What part of Crikey “tried to contact Burnet on four occasions to ask if it would return the JobKeeper payments but it did not respond before publication”?
Using “Crikey” to legitimise his pursuits in his own self-interest?
“Its surplus (equivalent to its net profit) skyrocketed from $2.7 million in 2019 to $63 million in 2020 (boosted by the $55 million “sale and leaseback” of its Melbourne head office)”
Oh god, don’t tell me spiv accountants are still pulling this one. It beggars belief that anyone would ever have tried it on. It made no sense back in the 90s when it became flavour of the decade, but surely twenty years later the profession has woken up to the fact that this is a farce.
Spare m. We are where we are because of accountants running the country.
It makes sense for a NFP/ACNC organisation. When you don’t have investors banging on your door wanting dividends you can concentrate on other things. The sale of the Melbourne office could be because it is no longer suitable/fit for purpose and a move to another ‘purpose built facility’ in the Parkville medical/precinct within the medium term may be on the cards.
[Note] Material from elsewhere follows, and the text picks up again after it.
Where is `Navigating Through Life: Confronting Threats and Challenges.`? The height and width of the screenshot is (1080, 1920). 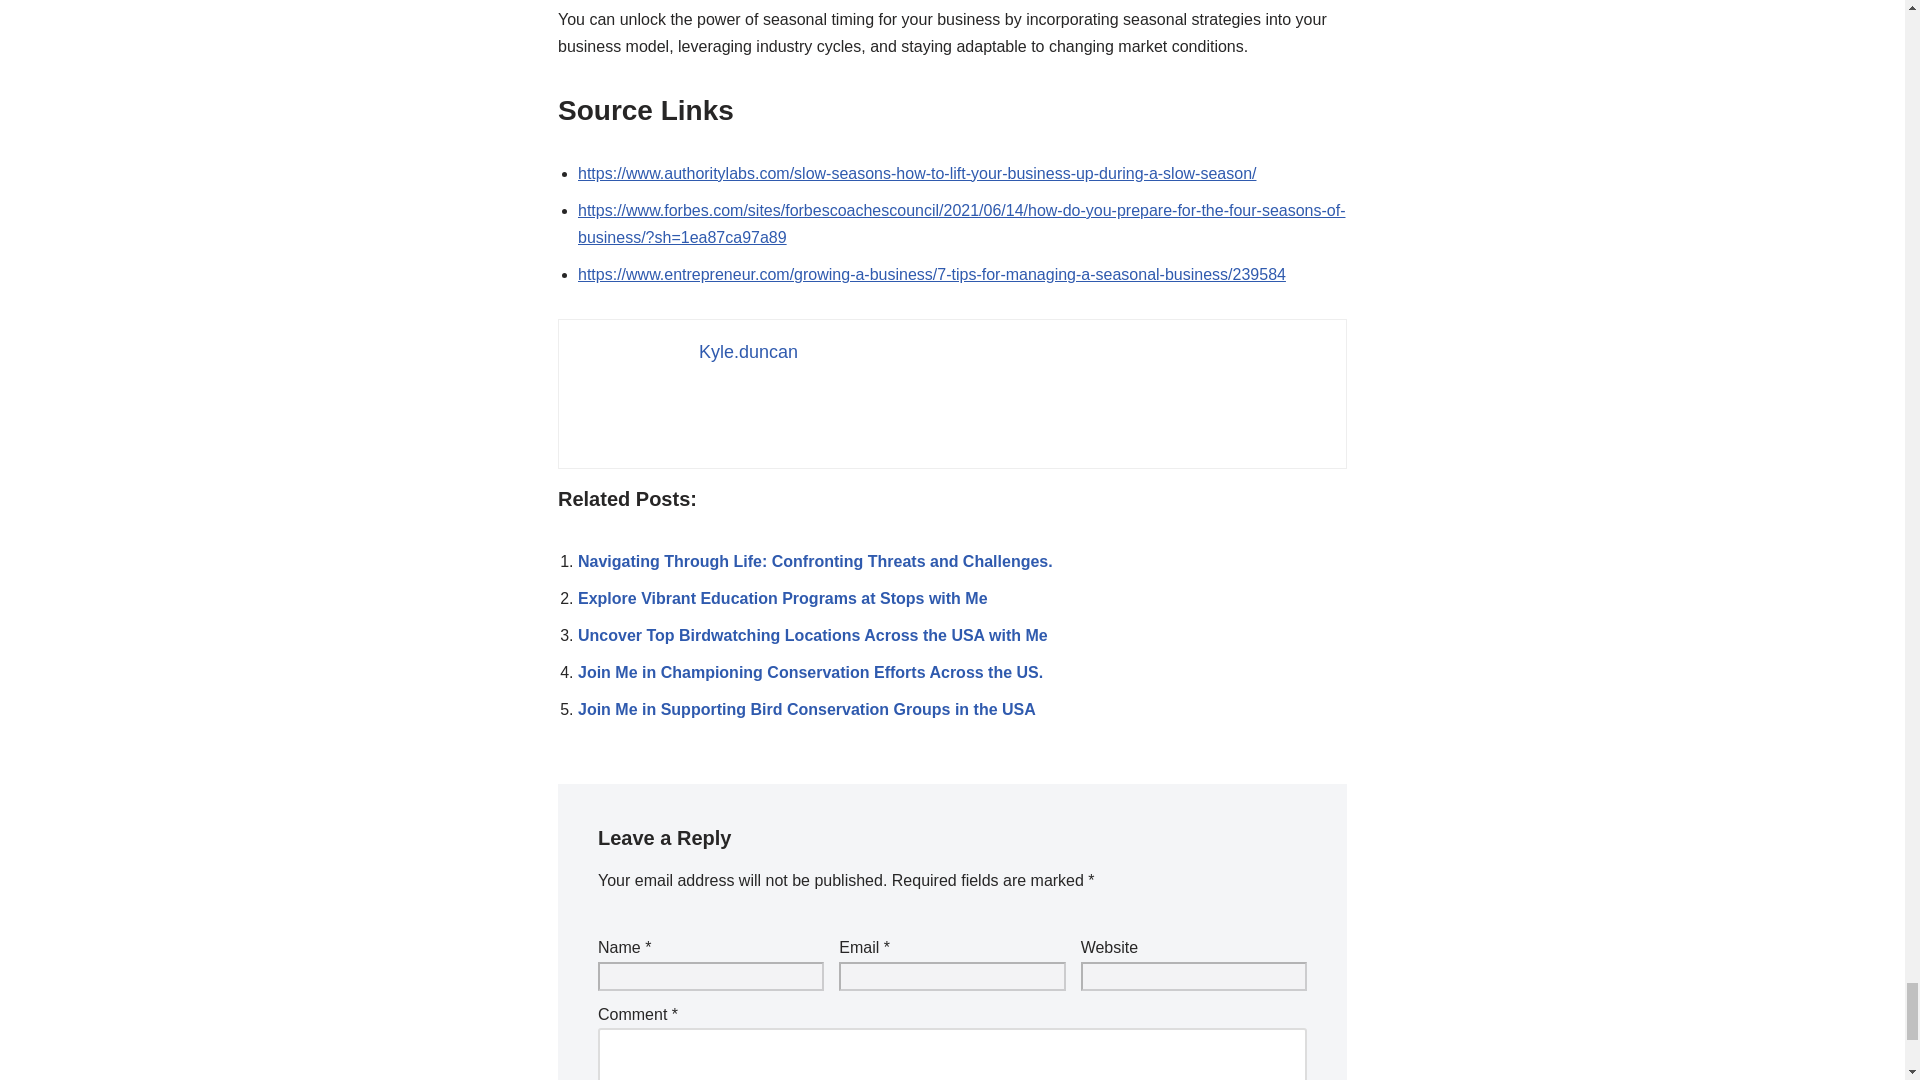 Navigating Through Life: Confronting Threats and Challenges. is located at coordinates (814, 561).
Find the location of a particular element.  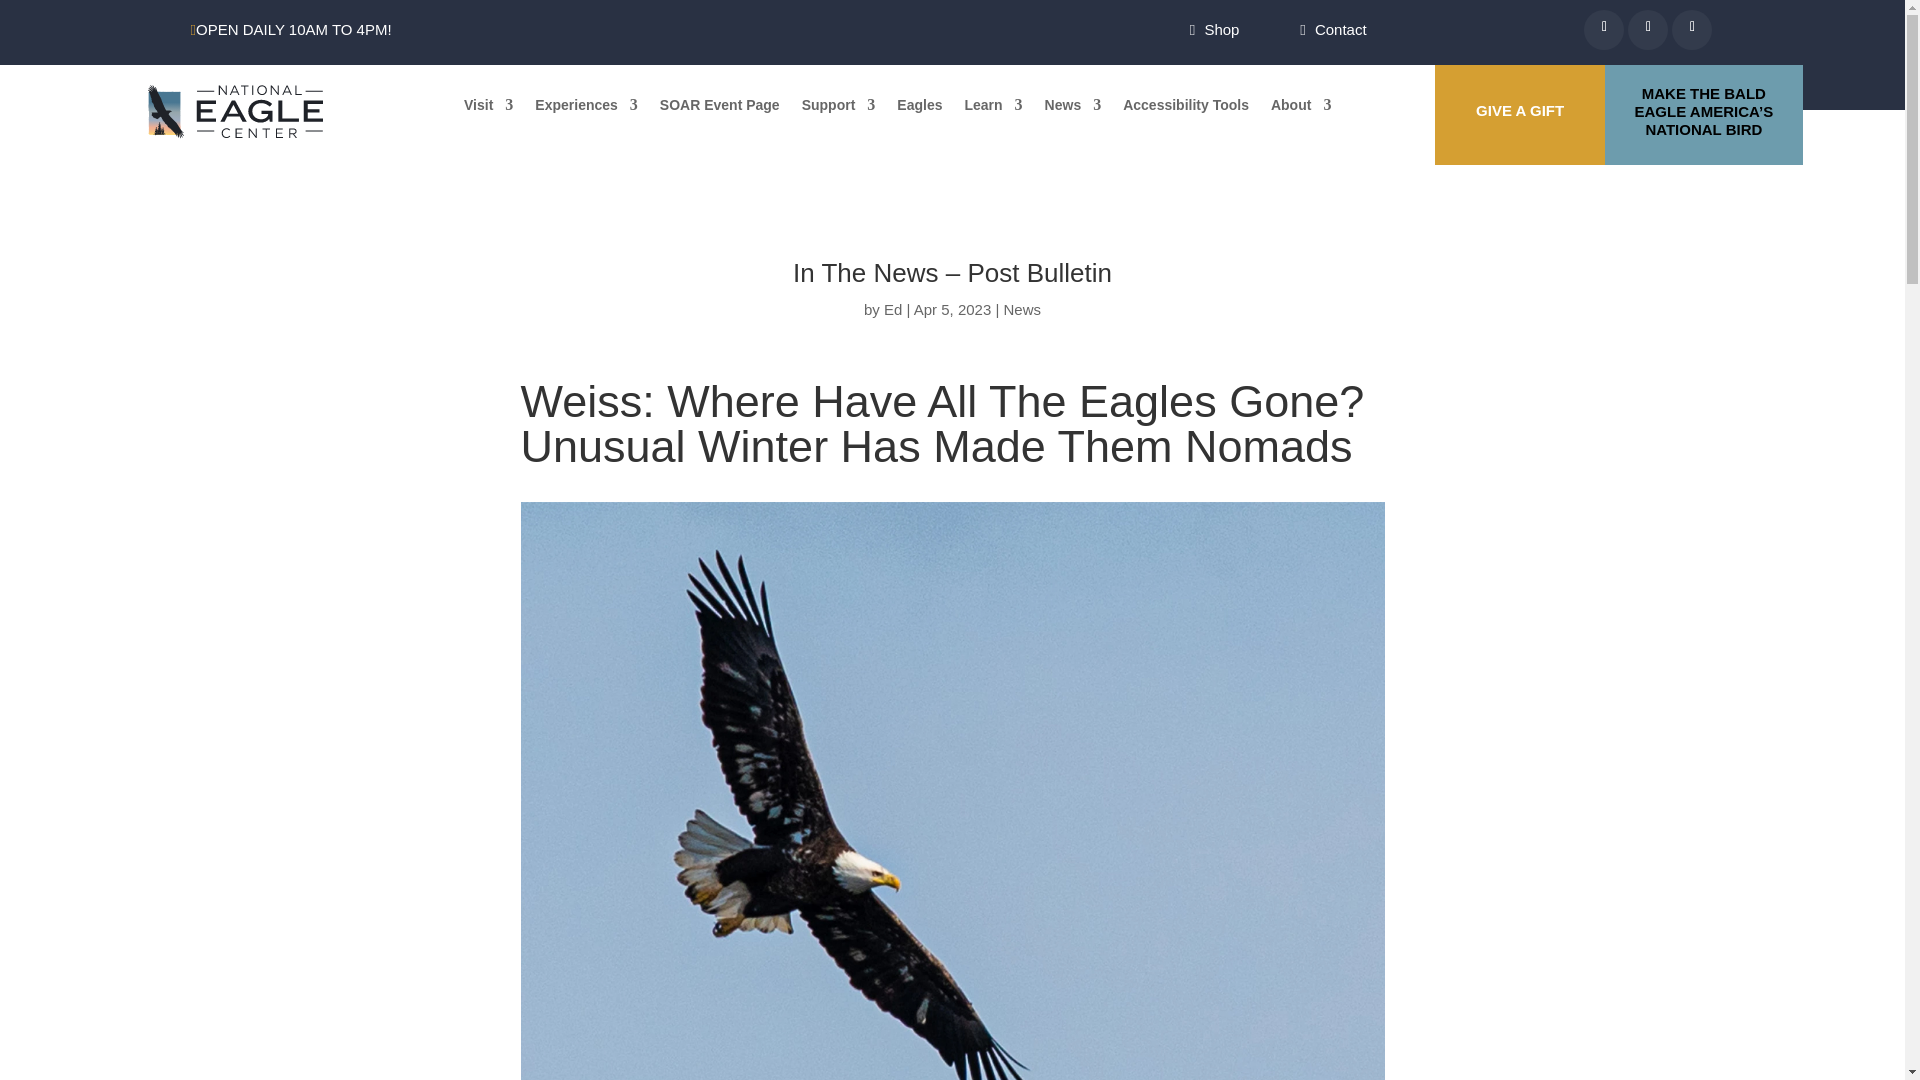

Follow on Instagram is located at coordinates (1654, 36).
I do not have any inside knowledge on this matter but other organisations such as large sports clubs (who are income tax exempt in many cases) follow this approach : sell your existing facility to a property developer and then build a new venue elsewhere.
The surplus of a NFP is not the same as a profit from an IOF. A NFP surplus is not distributed to shareholders but has to be invested in achieving/furthering the NFPs objectives. An NFP is owned by its members, who are prohibited from receiving any personal financial benefit from the NFP. An NFP can own a for-profit entity, but any dividends or income it receives from that entity has to go to furthering the NFP objectives, not distributed to its members.
Whether the Burnet Institute is a good or a bad thing, I don’t know (at least, from this article), but I do know that an NFP is not an investor owned commercial outfit, and to ‘analyse’ it as such is, at the least, misleading.
I think the Schwabber is jealous of the institute, especially given his favourite one the IPA is reliant on the obese Rhinehart for its funds.